Selang beberapa saat, Irizu kembali mengirimkan pesan. Yap, ketua sekte penyihir itu adalah Irizu. Irizu mengirimkan foto Sara dan Faith yang sedang terikat. Hal yang aneh di sini adalah kita sebagai pemain memiliki hak untuk memilih siapa di antara kedua orang itu yang harus dikorbankan untuk upacara. Kalau dipikir-pikir kita ini siapa ya, kok bisa dipercaya untuk memilih siapa yang dapat diselamatkan dan siapa yang harus dibunuh.

IRIS meminta kita untuk menyelamatkan Sara. Jika kita menyelamatkan Sara, IRIS akan berkata bahwa ia tidak peduli jika Faith mati, jika kita menyelamatkan Faith, IRIS akan marah dan berkata bahwa sesuatu akan membuat kita terbunuh sesaat lagi. Akhir dari game ini selalu sama, yaitu smartphone Sara yang sedang kita genggam akan mati. Hanya seperti itu saja (lagi-lagi karena penulis terlalu berekspektasi tinggi dengan game ini, jadi sedikit kecewa dengan ending yang seperti ini).

Rating:

Secara keseluruhan, gameplay dari SIM sudah cukup baik dan menarik,  walaupun terdapat beberapa bug. Namun inti yang ingin disampaikan game ini bahwa kita sedang membawa smartphone milik orang lain sudah terpenuhi. Game SIM ini dapat dimainkan dalam waktu yang singkat, atau bahkan dapat dibilang sangat singkat, hal ini mengurangi kenikmatan pemain dalam mengikuti cerita yang ada, terlebih game ini memuat banyak konten bacaan yang mengharuskan kita untuk membaca konten-konten tersebut, sangat tidak dianjurkan untuk Sahabat Beda Unik yang tidak suka membaca.

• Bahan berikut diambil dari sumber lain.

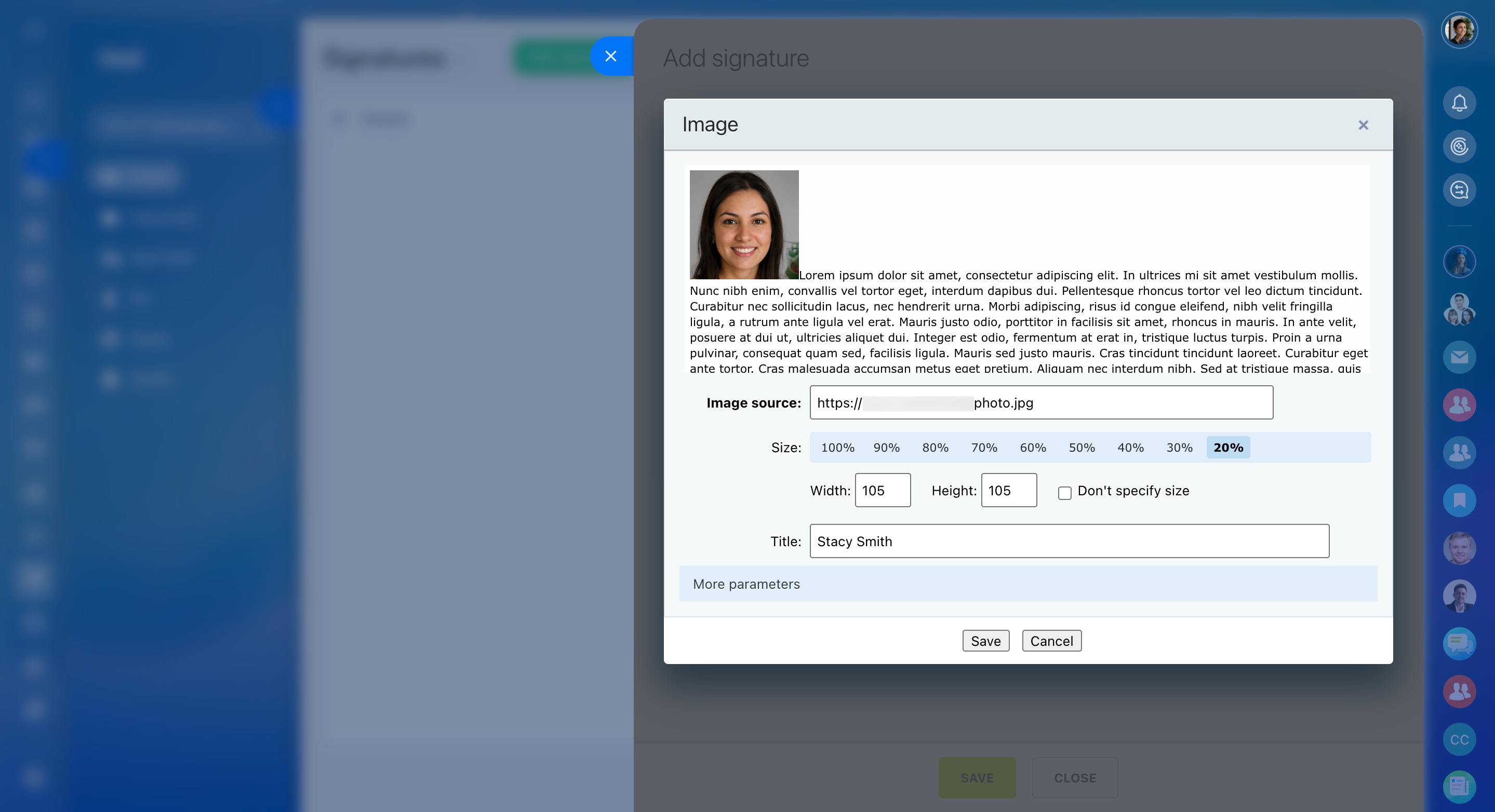
Task: Open the chat bubbles icon in sidebar
Action: 1459,643
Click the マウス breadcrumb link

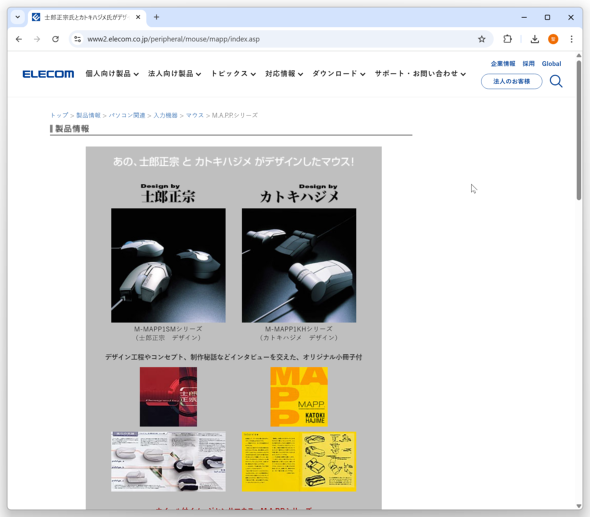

Untuk story atau jalan ceritanya sendiri, cukup menarik walaupun menurut penulis storynya kurang greget. Jika hanya tentang putus cinta lalu seorang Sara bertingkah aneh dan ikut-ikutan sebuah pesta sekte penyihir, hal ini kurang dapat diterima nalar. Seems like, story-nya kurang menggigit. Yang paling penting adalah, peran media dan review-review di internet telah membuat game ini terlihat lebih horror dari yang seharusnya. Jumpscare yang ada dalam game ini tidaklah banyak, dan konten gambar gore pun tidak terlalu mengerikan.


Jadi, untuk game SIM- Sara Is Missing, Beda Unik memberikan 3 bintang dari 5 bintang. Gameplay yang epic masih memegang kendali meskipun storynya kurang greget.